Aside from the humanitarian tragedy, which European politicians such as Germany’s Foreign Minister Heiko Maas were quick to deplore, the tragedy held a mirror up to Europe and its refugee policy — or rather, lack of one.
Since Germany went over the heads of its European partners in 2015-16 and accommodated 1 million refugees, there has been much talk of the need for an integrated refugee policy, but little action. The EU and its member governments lament the inadequacy of the Dublin Regulation, whereby since 1997 the European country in which an asylum seeker is first registered is thereafter responsible for them — placing an unfair burden on Greece and Italy, despite their faltering economies, while wealthier northern countries did nothing.
Rather than find a European system, the EU and member states preferred to make deals with Turkey and Libya to house refugees. This fended off a revolt by many countries along the Balkan refugee route, which refused to provide shelter to anyone.

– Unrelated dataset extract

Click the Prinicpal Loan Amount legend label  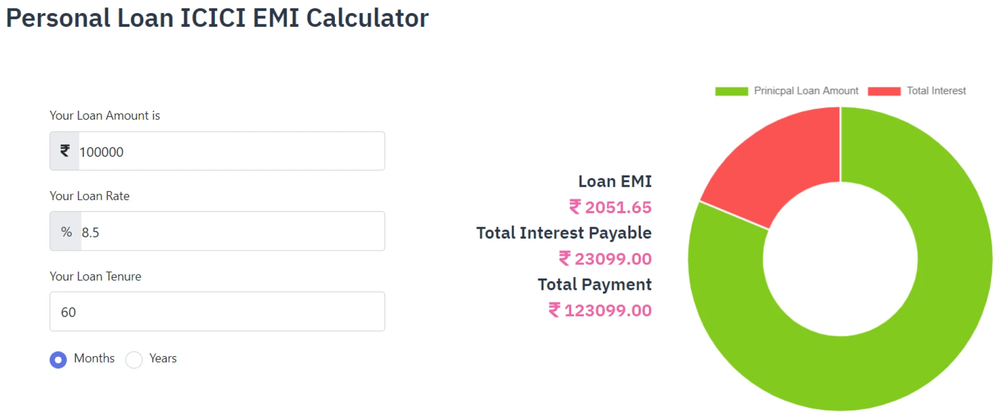(806, 90)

Turkey, for instance, was promised 6 billion euros to host up to 4 million refugees; this makes already uncomfortable conversations with President Recep Tayyip Erdogan nothing short of impossible when it comes to human rights, freedom of the press or oil and gas exploration in the Mediterranean.
After the Moria fire, European Commission president Ursula von der Leyen dispatched her vice president Margaritis Schinas (who is Greek) to Athens. French President Emmanuel Macron and German Chancellor Angela Merkel said their countries, a few others in the EU and Switzerland were ready to take in 400 hundred children — 400 out of 13,000!

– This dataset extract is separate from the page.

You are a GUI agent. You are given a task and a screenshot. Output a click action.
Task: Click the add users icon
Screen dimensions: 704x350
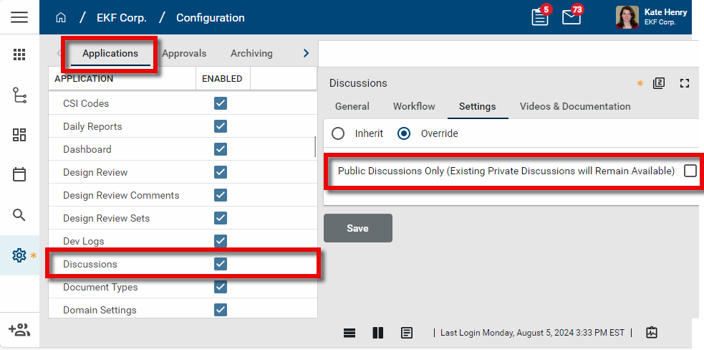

Since Germany went over the heads of its European partners in 2015-16 and accommodated 1 million refugees, there has been much talk of the need for an integrated refugee policy, but little action.
German Interior Minister Horst Seehofer said he was happy to take in up to 150 children, but no more without a comprehensive EU refugee policy; the fear being a repetition of the 2015-16 influx, which nearly toppled Merkel’s government. The right-wing AfD argues that taking people in would encourage refugees to burn down other camps.
Norbert Roettgen, head of the Bundestag’s foreign affairs committee and a candidate to lead the ruling CDU party, wants Germany to take in 5,000 as a one-off gesture of humanitarian solidarity. He may be on to something. Several large municipalities in Germany and Switzerland offered to provide shelter for the homeless from Moria, but were turned down by central government. Adding up those offers may get close to 5,000; local civil society seems to have a better grasp of how big this crisis is.
A common EU policy on refugees is a must, but it will not be easy to reach a compromise given the opposition of countries along the Balkan route. The pandemic and its rescue packages will also stretch budgets for many years to come.
Nevertheless, Europe has had five years since the first major wave of refugees to agree on coordinated policies and protocols. Instead it made agreements with regimes it had itself declared dodgy. This is the same Europe of lofty ideals that loves to sit in judgment over other countries — a classic case of preaching water and drinking wine.
Europe is a near neighbor to the conflict and poverty of the Middle East and Africa, from which migrants are fleeing in the first place. The sooner it come to terms with the obligations this poses, the better. It cannot let people drown in the Mediterranean or rot in refugee camps on Greek islands if it takes its own values seriously.